一の吾君を得たりとこをどりす二のわれさめて沈みはてたる
前田夕暮『収穫』1910

一のわれ二のわれがいて物欲しげなるあり方を二が批判する
小高賢『秋の茱萸坂』 2014

★そして発展型?

一のわれ欲情しつつ山を行く百のわれ千のわれを従え
渡辺松男『寒気氾濫』1997

一のわれ死ぬとき万のわれが死に大むかしからああうろこ雲
渡辺松男『泡宇宙の蛙』1999

俳句も探してみた。

炎天をゆく一のわれまた二のわれ  阿部青鞋『ひとるたま』1983(俳句)

こちらもやや関係あり?
木枯吹く一億分の一の我  鈴木伸一 「吟遊」第17号(俳句)

いかがです? 何か作ってみたくなりませんか?


■【ワン鍋賞】すばしこい・のろい


2021年2月19日

すばしこい野生の虎を見たことがない野生のヒトも見たことがない
山下一路『スーパーアメフラシ』2017

「すばしこい」(すばしっこい含む)という語を使った短歌は、活用形も含めて探したが、本日の闇鍋短歌111,722首のなか、これ1首だけだった。
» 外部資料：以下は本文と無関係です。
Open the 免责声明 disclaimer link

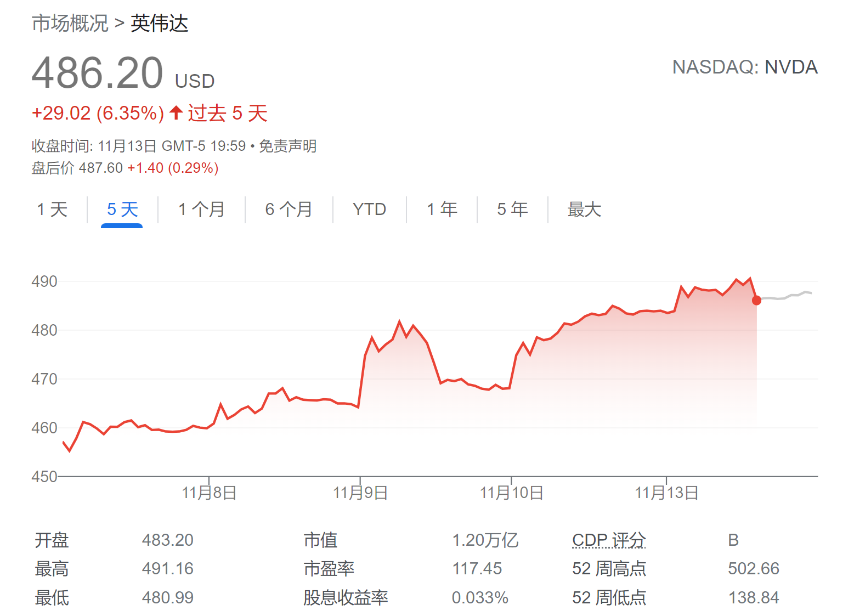pyautogui.click(x=287, y=146)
なお「すばやい」(素速、素早も)は、活用形も含めて、20首に使われていた。

ついでに「のろい」も活用形を含めて探してみたところ、1首しかなかった。

ひとりまたひとり行方をくらましてのろいマーチのような終電
木村友 2017・11東京文フリフリーペーパーより
   (第63回角川短歌賞予選通過作「オフライン」)

※「鈍い」は「のろい」と読めるが、「にぶい」と読むのが普通なので除外した。
※「のろのろ」は5首あった。
※「遅い」はいくらでもある。

■【ナイ鍋】しょぼ

2021年2月18日
(本日の近現代短歌収録数111,461首)

「しょぼ」という文字列を含む短歌が見当たらなかった。
目がしょぼしょぼする、しょぼい企画、など、日常ではよく使う語だと思うが、なぜか11万首余りある短歌のなかにひとつもなかった。
みんな、詠めば~。

なお、俳句では1句発見。

稲妻や恋人がしょぼくれている
田島健一『素朴な笛』(電子書籍)

(本日の俳句収録数 31,617句
 俳句は収録数が少なく、しかもいま整理中でだいぶ古典が混入している状態だから、統計的な信頼性は低い。)

2024・8・7追記
「しょぼ」は現在2首ある。

しょぼくれんじゃねえ勝利の女神いやさ貧乏神がほほえまねえそれだけのことで
依田仁美『異端陣』2005

この店のウエットティッシュしょぼくなるこうして日本しょぼくなりゆく
大松達知『ばんじろう』2024

 ■【ワン鍋賞】ワクチン・予防接種

2021年2月17日 
(本日の近現代短歌収録数111,461首)

本日、日本で新型コロナワクチンの接種が始まった。

これから増えそうだが、今まで「ワクチン」という語は滅多に短歌に詠まれなかった。データベース「闇鍋」には1首だけあった。


ワクチンがないと言はれて帰る朝乾き始める打ち水の跡
新井蜜『月を見てはいけない』2014


「予防接種」という語を詠んだ歌も1首しかなかった。


BCG予防接種の凸凹の肩を照らしに月光がくる
穂村弘『水中翼船炎上中』2018


なお、「予防注射」という語を含む歌はひとつもなかった。



2021年4月4日日曜日

ミニ39 「女医」のイメージは古い

「女医」を詠む歌を集めてみました。


麻酔専門の女医さんの眉秀でたるまじまじ見ていしがふっと現実なくなる
加藤克巳『矩形の森』

照明の光の圏にメスをとる女医の指のまろきを見たり
ルビ:指(および)
明石海人 (出典調査中)


上記二首、
わざわざ「女医」と書いてあって、そこになんとなくの効果は感じられます。
しかし、うーむ、医師が男性だったらどこを見たんだろう、と、余計なことを考えてしまいます。

 「女医」はそう多く詠まれるわけではないけれど、
わざわざ「女医」と書いてあることを、すんなり納得できないことがあり、詩歌としての価値を感じにくい歌さえあると思っています。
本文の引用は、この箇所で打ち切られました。